# Hello from Fort Lauderdale



## TSOJOURNER (Dec 16, 1999)

Found this site while surfing boats for sail (pun intended!) ads and research.

I'm not an owner, but looking. I never really had the time for boating, but love it. I've always been sail oriented, rather than power. And life is too short not to take some time for oneself, so here I am!

There seems to be a lot of great folks here and tons of info.

I'm sure I'll be lurking some more!


----------



## djodenda (Mar 4, 2006)

It is good to have you with us. What kind of boats have you sailed?

David


----------



## merlin2375 (Jul 12, 2007)

Welcome aboard! Don't hesitate to ask questions, lots of knowledge here!


----------



## cardiacpaul (Jun 20, 2006)

welcome from west palm beach!


----------



## TSOJOURNER (Dec 16, 1999)

djodenda said:


> It is good to have you with us. What kind of boats have you sailed?
> 
> David


Thanks. The correct question would probably be "sailed ON". 

Not many. A Catalina 42, an Island Packet 37, both owned by friends of friends. I've fooled around on Hobies as a kid and have a small 15' inflatable boat that sails, which has made for some comical situations. Oh yeah, we also did a week with Windjammer on the SV Legacy, but that's not really sailing!

I've been looking at a Morgan 30/2, but haven't committed to anything yet.

My fiance and I are marrying in September and we're doing a semi-large whoop-de-doo that we're paying for. Once that's done I believe I'll begin looking for a boat in earnest. That is, unless I stumble across the deal of the century, right?
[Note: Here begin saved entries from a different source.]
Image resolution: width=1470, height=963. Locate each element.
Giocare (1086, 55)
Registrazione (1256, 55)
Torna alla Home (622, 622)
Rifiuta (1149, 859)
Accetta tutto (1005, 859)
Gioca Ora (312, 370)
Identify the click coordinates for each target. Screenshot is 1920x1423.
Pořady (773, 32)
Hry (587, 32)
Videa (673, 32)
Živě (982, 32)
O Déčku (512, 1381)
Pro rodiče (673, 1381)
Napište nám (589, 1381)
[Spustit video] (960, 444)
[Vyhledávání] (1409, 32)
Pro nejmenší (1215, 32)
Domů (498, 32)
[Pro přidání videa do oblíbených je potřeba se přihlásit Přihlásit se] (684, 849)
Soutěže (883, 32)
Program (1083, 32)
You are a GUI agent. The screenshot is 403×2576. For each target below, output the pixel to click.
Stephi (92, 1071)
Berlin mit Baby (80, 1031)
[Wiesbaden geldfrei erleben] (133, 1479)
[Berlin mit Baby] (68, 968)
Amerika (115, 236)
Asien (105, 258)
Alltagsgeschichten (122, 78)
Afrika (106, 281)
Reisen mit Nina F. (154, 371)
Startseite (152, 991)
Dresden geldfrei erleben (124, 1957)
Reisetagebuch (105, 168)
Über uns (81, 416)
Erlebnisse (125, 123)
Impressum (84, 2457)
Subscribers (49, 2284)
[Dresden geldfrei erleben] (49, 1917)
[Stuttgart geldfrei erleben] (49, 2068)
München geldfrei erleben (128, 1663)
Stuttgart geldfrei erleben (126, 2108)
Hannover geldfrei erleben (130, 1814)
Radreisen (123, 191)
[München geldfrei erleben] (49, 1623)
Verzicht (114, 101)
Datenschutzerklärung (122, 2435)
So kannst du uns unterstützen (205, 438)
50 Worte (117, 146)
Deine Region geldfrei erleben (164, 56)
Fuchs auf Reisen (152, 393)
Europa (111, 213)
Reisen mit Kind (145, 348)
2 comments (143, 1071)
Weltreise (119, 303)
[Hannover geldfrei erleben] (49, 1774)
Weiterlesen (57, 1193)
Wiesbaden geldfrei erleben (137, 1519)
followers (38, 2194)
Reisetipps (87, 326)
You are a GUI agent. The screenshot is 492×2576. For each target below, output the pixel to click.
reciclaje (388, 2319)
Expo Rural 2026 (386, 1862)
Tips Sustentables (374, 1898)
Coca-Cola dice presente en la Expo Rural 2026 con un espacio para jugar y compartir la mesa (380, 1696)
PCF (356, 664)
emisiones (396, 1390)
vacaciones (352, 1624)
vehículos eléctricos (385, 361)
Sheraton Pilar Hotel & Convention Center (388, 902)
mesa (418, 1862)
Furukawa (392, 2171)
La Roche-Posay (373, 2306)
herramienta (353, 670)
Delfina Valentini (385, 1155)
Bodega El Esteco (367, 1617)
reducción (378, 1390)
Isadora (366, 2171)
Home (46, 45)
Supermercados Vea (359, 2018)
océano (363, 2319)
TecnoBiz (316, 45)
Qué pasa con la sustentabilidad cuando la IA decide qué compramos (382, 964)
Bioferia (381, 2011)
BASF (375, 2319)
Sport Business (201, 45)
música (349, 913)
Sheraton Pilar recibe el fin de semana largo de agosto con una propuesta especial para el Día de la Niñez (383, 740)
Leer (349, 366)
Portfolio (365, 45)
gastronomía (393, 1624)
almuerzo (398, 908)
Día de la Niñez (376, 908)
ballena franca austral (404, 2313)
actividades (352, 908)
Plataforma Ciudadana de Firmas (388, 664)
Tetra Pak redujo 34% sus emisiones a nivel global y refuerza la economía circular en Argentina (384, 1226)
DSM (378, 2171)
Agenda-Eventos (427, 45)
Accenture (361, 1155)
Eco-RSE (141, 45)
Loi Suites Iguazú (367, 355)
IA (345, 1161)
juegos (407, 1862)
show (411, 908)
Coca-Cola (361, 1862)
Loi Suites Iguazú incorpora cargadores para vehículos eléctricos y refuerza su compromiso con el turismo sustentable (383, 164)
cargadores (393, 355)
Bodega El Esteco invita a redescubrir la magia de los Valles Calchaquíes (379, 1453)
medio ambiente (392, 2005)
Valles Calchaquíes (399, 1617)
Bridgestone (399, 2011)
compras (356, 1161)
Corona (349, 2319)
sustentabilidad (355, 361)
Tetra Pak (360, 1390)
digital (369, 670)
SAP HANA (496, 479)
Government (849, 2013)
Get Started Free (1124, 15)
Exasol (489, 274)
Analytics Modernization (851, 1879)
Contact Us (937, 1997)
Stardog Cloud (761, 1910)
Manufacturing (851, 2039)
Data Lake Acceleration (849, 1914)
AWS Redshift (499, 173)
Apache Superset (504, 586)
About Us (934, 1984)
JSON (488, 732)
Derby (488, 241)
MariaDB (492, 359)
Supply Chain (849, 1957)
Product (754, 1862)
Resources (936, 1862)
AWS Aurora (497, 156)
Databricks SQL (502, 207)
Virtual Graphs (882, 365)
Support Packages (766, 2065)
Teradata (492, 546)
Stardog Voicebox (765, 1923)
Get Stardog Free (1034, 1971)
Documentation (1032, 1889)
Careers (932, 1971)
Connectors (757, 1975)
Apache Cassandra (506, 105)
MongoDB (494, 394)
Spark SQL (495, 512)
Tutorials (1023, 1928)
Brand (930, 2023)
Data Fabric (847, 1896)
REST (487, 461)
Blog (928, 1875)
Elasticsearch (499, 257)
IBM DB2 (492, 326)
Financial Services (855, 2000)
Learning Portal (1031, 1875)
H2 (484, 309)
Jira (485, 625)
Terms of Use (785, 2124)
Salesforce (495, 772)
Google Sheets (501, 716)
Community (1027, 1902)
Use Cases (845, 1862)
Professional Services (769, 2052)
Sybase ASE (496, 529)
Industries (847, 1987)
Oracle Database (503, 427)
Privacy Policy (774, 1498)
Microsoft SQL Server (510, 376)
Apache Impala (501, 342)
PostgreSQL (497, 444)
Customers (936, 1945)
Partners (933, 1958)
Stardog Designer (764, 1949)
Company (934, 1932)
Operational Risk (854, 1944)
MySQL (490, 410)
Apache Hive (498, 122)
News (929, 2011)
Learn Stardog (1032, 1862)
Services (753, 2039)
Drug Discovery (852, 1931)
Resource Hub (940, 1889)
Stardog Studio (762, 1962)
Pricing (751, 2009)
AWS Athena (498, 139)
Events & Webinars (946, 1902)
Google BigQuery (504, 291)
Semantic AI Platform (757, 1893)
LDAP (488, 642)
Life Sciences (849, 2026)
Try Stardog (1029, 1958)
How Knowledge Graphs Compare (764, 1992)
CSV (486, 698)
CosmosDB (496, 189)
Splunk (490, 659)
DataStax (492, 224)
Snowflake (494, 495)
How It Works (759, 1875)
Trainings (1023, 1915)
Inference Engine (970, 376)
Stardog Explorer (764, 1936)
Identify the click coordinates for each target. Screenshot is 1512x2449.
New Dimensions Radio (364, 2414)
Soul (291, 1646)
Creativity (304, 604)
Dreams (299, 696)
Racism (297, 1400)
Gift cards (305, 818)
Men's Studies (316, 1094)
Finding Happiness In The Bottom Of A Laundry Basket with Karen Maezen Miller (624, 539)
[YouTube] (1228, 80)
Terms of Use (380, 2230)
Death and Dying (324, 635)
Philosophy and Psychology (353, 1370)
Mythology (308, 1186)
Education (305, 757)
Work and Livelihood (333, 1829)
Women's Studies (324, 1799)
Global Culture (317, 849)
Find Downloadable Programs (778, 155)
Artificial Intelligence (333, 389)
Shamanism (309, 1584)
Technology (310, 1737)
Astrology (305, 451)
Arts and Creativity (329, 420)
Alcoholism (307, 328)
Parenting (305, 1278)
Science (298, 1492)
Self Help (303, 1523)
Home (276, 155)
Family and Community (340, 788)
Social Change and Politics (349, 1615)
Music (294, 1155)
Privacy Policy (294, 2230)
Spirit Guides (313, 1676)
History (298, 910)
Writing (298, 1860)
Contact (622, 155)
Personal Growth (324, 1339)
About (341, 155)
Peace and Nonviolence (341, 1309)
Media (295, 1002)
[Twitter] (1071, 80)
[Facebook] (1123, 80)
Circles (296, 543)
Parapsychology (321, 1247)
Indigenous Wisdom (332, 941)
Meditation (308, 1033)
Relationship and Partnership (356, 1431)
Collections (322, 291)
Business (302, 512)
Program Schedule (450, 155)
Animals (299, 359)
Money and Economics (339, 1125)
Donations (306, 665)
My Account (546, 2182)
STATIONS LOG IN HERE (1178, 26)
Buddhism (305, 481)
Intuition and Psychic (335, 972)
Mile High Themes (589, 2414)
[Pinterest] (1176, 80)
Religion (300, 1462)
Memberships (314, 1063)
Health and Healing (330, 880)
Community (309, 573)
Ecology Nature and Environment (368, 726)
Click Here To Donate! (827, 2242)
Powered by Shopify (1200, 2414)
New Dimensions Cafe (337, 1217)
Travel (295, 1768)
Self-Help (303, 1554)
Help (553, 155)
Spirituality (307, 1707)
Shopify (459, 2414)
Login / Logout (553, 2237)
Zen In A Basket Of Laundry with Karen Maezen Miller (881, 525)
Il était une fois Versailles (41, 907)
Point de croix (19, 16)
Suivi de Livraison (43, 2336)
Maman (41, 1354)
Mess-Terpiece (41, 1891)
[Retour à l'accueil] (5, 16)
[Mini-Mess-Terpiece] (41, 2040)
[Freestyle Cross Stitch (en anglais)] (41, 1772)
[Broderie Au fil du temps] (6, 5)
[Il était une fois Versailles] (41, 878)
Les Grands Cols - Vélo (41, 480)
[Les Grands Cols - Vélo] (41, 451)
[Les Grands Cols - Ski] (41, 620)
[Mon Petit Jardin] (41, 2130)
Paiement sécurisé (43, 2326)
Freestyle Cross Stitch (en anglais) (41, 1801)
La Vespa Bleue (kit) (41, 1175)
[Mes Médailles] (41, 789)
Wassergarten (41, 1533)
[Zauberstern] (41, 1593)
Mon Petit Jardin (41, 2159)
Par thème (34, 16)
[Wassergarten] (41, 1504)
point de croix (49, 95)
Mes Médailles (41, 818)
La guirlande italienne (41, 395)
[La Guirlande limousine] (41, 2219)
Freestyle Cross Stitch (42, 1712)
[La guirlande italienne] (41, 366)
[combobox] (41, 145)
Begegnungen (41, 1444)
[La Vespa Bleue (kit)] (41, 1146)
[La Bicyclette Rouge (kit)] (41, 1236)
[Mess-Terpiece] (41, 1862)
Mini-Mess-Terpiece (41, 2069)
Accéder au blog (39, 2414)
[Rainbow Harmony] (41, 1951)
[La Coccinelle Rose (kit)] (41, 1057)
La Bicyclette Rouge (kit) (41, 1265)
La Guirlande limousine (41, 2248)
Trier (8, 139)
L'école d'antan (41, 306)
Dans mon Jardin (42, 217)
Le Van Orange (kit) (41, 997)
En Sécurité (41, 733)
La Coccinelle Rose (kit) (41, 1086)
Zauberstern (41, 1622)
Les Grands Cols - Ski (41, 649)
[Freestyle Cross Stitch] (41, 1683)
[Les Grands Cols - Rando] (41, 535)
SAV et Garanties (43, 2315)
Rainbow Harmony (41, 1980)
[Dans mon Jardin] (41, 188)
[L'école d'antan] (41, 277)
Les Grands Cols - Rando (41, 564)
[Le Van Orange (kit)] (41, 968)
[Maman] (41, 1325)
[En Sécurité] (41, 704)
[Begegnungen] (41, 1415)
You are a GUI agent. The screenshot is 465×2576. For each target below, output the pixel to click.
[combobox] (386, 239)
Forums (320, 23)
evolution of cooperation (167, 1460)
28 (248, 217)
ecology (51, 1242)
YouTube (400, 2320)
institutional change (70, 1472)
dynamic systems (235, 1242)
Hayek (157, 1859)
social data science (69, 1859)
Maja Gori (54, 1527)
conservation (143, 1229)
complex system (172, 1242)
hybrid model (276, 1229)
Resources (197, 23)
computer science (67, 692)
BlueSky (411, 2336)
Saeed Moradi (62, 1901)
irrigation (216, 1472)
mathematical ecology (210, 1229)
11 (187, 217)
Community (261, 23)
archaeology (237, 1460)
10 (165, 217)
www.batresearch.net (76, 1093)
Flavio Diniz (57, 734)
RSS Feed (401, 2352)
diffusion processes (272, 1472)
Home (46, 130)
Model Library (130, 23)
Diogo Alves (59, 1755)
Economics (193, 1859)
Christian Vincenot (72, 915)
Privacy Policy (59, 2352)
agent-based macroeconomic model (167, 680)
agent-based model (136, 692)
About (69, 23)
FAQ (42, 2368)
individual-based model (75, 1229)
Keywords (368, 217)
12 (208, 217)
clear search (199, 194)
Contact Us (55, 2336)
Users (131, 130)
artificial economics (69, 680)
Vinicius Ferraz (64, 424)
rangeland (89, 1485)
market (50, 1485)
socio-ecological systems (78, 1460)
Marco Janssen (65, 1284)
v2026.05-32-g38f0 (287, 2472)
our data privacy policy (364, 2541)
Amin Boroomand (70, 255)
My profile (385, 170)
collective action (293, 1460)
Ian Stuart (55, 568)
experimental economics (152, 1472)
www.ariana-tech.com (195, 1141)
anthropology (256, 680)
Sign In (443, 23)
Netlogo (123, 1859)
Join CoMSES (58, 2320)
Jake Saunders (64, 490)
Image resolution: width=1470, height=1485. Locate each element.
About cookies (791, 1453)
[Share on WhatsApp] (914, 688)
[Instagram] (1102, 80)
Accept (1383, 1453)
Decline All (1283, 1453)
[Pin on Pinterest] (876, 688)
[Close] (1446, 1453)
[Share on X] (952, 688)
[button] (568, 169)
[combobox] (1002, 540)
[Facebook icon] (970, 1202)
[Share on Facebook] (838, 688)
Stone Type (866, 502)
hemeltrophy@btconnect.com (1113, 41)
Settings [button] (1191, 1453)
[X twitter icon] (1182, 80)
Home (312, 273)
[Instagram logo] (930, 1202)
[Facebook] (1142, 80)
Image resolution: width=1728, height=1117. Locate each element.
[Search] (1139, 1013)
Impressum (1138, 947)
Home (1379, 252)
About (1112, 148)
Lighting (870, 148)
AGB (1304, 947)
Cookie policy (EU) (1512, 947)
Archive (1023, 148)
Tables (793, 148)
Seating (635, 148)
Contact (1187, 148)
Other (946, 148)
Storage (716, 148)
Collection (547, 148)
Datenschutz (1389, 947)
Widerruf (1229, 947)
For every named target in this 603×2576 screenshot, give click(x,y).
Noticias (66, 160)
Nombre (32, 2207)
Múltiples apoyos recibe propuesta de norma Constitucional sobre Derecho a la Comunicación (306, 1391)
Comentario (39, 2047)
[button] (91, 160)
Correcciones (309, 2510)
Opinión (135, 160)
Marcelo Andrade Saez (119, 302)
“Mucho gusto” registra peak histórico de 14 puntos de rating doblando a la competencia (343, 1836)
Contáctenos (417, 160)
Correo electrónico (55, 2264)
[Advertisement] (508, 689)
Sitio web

Thanks for the welcome, folks.


----------



## djodenda (Mar 4, 2006)

That's a lot of sailing.

Be curious to see a picture of the inflatable sailboat.

I also sailed Hobies as a kid. Got mine a Hobie Wave. We'll see how it goes this summer.

In a shocking coincidence, when I set up a trailer for the Wave, there's just enough room to put a Laser between the hulls?

Weird, you'd almost think I planned it that way! 

Maybe I'll "accidentally" find a Laser to put there.

I'm curious about Catalina 42s. I've seen 'em, but never sailed on one. I like the three cabin layout, which should work well with my kids.

My sister lived the Lauderdale area.. She had a house on a canal. Be nice to keep a boat in the backyard.

David


----------



## TSOJOURNER (Dec 16, 1999)

djodenda said:


> Be curious to see a picture of the inflatable sailboat.
> 
> David


Well, "sailboat" may be a bit grandiose... More like a kayak with a sail kit. Here's a link:

Sea Eagle Paddle Ski


----------



## djodenda (Mar 4, 2006)

From the site:

45 square foot nylon sail moves these boats along at _6 or 8 knots in a 10 to 15 knot wind_. (Italics mine)


----------